**Work instructions:** Your answer should be the exact lines of the data below from the one containing "Didi - Aircooled VW (323, 778)" through the one containing "Feb. 2009 (299, 2326)"; please include nothing else.

Stored items:

__________

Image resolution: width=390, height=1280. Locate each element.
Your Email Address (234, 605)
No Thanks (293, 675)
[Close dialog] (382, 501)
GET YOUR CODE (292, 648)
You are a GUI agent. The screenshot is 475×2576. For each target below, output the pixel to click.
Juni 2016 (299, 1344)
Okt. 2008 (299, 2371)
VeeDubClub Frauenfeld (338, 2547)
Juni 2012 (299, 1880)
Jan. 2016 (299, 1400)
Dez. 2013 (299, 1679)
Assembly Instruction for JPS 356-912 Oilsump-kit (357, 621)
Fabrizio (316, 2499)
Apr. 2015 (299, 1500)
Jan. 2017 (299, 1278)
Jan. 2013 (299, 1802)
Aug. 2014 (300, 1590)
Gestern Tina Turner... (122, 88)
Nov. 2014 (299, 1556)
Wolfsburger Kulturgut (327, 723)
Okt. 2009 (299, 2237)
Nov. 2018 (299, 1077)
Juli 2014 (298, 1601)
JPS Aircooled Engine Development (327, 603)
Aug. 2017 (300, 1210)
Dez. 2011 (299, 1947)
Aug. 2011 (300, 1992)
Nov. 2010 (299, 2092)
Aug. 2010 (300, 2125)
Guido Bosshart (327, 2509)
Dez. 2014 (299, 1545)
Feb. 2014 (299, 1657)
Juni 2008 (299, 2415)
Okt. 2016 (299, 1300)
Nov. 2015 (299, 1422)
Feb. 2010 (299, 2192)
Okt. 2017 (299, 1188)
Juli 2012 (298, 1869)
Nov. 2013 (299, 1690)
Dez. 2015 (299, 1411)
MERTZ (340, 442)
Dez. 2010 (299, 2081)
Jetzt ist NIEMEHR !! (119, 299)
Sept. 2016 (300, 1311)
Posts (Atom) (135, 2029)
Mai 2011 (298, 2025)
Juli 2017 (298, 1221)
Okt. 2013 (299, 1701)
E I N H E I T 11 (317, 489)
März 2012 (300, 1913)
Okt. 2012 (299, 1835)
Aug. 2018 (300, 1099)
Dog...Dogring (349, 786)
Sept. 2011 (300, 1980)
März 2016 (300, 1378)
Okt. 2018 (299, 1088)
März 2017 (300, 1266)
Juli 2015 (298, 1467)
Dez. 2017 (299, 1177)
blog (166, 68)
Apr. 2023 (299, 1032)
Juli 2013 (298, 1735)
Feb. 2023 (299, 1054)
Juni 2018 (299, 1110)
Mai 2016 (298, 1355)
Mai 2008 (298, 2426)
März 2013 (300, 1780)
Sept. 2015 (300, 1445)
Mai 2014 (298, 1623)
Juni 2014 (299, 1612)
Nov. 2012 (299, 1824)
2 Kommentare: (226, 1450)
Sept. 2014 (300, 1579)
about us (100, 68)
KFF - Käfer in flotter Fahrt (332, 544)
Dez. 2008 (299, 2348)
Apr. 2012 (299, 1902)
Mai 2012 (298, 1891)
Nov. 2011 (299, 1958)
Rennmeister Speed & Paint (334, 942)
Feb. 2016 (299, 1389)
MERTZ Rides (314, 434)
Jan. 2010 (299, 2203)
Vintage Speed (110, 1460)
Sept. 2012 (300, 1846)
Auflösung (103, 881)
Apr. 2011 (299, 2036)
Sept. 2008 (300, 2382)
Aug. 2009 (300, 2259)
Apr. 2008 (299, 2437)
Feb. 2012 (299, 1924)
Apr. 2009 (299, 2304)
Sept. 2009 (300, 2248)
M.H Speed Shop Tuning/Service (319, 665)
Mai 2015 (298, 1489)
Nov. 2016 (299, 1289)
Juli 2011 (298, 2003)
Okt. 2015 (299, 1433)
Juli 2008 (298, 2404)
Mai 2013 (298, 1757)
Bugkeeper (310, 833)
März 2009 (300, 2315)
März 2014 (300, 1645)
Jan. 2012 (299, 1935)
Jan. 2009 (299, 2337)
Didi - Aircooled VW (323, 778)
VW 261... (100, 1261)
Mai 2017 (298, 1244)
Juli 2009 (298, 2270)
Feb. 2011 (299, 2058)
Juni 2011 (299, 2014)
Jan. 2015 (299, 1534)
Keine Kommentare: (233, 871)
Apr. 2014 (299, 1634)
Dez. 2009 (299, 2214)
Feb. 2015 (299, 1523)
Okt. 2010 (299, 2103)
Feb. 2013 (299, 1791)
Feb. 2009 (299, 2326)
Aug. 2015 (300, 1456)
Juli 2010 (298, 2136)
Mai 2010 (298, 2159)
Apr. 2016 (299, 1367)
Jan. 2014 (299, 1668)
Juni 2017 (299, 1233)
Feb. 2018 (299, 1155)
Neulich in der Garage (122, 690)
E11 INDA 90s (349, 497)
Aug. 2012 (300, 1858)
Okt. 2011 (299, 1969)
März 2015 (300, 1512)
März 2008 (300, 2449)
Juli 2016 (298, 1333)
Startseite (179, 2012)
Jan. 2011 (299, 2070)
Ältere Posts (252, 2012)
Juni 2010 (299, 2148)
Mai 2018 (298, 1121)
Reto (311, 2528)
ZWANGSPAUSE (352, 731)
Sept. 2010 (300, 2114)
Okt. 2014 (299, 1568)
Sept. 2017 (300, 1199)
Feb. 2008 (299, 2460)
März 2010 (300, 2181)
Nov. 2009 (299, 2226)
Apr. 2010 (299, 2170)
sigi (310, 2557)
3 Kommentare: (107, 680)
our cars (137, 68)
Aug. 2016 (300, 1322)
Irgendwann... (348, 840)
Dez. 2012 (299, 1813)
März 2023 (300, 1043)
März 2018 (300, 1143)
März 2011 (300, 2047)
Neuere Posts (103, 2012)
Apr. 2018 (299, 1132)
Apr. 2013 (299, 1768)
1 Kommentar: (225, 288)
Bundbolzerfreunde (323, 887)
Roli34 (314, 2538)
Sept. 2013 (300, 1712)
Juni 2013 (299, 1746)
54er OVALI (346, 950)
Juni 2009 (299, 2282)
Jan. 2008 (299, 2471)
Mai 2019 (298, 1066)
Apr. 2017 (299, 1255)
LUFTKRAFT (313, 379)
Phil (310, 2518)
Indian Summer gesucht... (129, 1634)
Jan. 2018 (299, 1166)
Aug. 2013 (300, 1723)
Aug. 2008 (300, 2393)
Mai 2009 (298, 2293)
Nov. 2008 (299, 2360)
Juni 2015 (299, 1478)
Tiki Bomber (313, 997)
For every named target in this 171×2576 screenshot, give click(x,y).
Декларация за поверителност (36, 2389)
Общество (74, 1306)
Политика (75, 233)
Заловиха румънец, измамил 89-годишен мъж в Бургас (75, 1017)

__________

**Problem solution:**
Didi - Aircooled VW (323, 778)
VW 261... (100, 1261)
Mai 2017 (298, 1244)
Juli 2009 (298, 2270)
Feb. 2011 (299, 2058)
Juni 2011 (299, 2014)
Jan. 2015 (299, 1534)
Keine Kommentare: (233, 871)
Apr. 2014 (299, 1634)
Dez. 2009 (299, 2214)
Feb. 2015 (299, 1523)
Okt. 2010 (299, 2103)
Feb. 2013 (299, 1791)
Feb. 2009 (299, 2326)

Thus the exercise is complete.